Ike won't hit you again. Not on Thursday, baby. Ike's been reading Stephen Covey books, sugar. Ike's been going to yoga. Ike's gone off sugar. Ike hit you on Monday, Tuesday, and Wednesday. But on Thursday he's gonna be sweet like you never believed, honey. Now just eat some of Ike's cake here...

"A coach once told me it's better to be a bad coach with good players than a good coach with bad players."

Well...


Mission accomplished, sir.

More:

"He says eating and sleeping are a waste of time," Mitchell said. "He says if you sleep fast, you can sleep less. I still don't understand that one."

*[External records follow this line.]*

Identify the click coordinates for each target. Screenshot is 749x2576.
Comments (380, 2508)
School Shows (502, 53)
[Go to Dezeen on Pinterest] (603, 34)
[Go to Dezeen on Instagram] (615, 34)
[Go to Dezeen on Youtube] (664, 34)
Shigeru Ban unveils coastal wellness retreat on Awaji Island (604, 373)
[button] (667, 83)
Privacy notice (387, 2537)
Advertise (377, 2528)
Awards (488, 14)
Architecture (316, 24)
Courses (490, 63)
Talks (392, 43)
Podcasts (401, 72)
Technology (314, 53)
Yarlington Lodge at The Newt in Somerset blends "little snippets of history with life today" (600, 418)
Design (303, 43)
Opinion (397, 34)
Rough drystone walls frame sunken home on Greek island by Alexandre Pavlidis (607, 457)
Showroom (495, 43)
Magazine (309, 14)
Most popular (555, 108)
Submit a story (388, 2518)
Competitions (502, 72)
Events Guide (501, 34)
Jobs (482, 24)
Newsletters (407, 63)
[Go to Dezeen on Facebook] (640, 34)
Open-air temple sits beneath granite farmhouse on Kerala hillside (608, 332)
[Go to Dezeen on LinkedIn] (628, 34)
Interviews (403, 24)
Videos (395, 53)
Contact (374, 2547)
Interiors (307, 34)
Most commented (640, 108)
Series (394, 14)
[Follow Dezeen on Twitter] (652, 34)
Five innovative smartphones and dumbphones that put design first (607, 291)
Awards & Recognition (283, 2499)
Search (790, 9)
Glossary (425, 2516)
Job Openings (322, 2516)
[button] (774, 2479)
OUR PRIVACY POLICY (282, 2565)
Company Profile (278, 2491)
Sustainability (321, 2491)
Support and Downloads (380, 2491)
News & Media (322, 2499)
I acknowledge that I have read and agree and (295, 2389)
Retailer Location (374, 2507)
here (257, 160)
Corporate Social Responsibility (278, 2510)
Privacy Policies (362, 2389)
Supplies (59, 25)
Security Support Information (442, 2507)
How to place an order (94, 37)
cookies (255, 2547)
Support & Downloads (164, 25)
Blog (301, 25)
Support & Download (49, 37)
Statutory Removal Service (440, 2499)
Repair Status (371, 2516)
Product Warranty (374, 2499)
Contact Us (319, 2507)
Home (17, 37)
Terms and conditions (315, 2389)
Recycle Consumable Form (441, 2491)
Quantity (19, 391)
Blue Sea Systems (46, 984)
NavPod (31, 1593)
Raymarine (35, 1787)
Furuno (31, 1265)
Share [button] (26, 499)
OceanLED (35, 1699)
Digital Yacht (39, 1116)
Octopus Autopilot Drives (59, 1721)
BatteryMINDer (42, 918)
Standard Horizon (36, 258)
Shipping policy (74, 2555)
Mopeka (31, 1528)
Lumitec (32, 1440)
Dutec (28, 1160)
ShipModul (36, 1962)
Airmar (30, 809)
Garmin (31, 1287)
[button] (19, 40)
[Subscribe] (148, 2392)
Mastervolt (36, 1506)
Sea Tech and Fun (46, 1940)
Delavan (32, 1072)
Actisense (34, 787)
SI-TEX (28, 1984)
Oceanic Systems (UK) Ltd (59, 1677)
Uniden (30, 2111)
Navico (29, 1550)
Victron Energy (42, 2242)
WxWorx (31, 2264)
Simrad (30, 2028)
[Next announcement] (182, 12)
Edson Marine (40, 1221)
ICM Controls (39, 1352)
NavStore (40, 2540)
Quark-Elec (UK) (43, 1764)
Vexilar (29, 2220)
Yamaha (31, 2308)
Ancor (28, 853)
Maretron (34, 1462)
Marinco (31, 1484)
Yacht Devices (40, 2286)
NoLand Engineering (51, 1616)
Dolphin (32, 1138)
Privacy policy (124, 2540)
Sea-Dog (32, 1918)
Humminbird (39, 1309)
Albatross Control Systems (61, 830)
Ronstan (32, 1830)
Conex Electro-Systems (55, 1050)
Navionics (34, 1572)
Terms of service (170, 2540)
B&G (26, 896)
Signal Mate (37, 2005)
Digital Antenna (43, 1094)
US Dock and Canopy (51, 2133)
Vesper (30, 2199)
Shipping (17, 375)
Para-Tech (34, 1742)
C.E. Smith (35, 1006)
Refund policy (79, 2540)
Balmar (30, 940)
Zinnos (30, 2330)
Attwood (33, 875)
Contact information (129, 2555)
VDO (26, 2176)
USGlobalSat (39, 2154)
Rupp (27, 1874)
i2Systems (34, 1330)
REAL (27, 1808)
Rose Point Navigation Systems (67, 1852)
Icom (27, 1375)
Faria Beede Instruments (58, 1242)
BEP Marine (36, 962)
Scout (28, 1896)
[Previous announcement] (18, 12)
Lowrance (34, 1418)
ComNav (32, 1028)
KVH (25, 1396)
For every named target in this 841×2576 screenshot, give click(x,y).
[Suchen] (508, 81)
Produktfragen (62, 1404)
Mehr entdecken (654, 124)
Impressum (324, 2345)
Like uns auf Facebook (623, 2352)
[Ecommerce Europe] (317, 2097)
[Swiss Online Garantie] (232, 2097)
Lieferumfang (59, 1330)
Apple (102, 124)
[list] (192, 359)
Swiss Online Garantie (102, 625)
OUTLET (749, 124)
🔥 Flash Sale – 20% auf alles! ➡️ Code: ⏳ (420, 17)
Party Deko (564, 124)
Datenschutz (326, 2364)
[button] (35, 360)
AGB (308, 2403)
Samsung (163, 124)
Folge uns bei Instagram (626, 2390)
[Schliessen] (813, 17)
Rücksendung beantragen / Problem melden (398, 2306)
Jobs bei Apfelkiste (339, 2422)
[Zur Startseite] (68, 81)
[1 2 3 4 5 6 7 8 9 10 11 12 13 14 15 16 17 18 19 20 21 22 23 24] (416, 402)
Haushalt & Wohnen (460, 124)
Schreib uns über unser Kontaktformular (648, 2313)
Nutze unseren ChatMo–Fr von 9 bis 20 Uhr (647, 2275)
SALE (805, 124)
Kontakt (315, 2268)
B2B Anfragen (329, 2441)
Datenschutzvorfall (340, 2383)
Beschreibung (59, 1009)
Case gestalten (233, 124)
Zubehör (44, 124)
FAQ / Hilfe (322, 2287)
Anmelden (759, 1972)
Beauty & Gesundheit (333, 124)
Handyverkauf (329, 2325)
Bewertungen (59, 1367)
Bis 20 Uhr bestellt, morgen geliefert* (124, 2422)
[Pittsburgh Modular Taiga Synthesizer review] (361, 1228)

[NAME REDACTED], sleep bulimic. Sleep researcher David Dinges of the University of Pennsylvania identified some overarching behaviors typical of those who went without adequate sleep, displaying signs of what some people call "sleep bulimia":

Lack of sleep impairs performance on a wide variety of tasks. A single all-nighter can triple reaction time and vastly increase lapses of attention. Sleep researcher David Dinges at the University of Pennsylvania studied such lapses using a "psychomotor vigilance task" on pools of subjects who had slept four, six, or eight hours nightly for two weeks. The researchers measured subjects’ speed of reaction to a computer screen where, at random intervals within a defined 10-minute period, the display would begin counting up in milliseconds from 000 to one second. The task was first, to notice that the count had started, and second, to stop it as quickly as possible by hitting a key. It wasn’t so much that the sleep-deprived subjects were slower, but that they had far more total lapses, letting the entire second go by without responding.

Or you could just sleep faster! Surely that wouldn't cause...lapses throughout an organization you were in charge of as the chief executive, right?

--Still more:

"I thought he was a pretty cool dude," Cumberland said. "He was humble for a football coach."

He has many, many reasons for humility. Most notably 4-19 over the past two years, a lackluster stint as the defensive coordinator of the New Orleans Saints, and a miserable spell as Florida's defensive coordinator ending in his demotion to special teams. In all fairness, he excelled as a special teams coach, which may be his competence ceiling, something men trained to hire professional coaches still haven't realized despite investing millions of dollars in guys like [NAME REDACTED.] But don't listen to us. We just look at things like evidence and numbers.

--Okay, final stab:

Mitchell, who twice turned down Zook before taking a job on the Illini staff, said Zook has been unfairly cast as a poor coach, given his record as an assistant in the NFL and coach in college.

"I don't know how you can say that," Mitchell said. "How can you coach in the NFL and not be a great coach and teacher?

QEDMF:

Answer: Rich motherfuckin' Kotite. There's been plenty of deplorable coaches in the NFL, much like there's been plenty of deplorable college coaches. They're let in whenever anyone lets their eye off the empirical ball for even a second and begins to let the prospect of their own managerial genius affect their hiring. Maybe I see something here no one else does. Maybe he's a diamond in the rough. Someone else will handle the offense. People begin liking before they evaluate, trusting before they let their suspicion kick in, and letting the personality trump the resume while hoping "it all works out."

Take Louisville's recently concluded tryst with the faithless Bobby Petrino. Here's a coach who for exactly three seconds of his tenure radiated loyalty. Flirtations with LSU, Auburn, the Falcons, and perhaps even the Barcelona Dragons ran rife during his time in the headset for the Cardinals. His likeability rating hovered somewhere between HPV and sandspurs. And yet, winning cured all, despite Petrino's Spam-ish personality, complete lack of charisma, and tendency to flash a little asscheek at the next guy giving him the eye.

Sure, he's gone now, but despite his merely good recruiting and lack of "excitement," Louisville's in another galaxy thanks to the hiring acumen of Louisville's administration. In truth, Illinois will likely come out on the high side thanks to the one other thing [NAME REDACTED] can do: recruit. But any talk of on-the-field competence deserves to be headbutted like a naughty vending machine.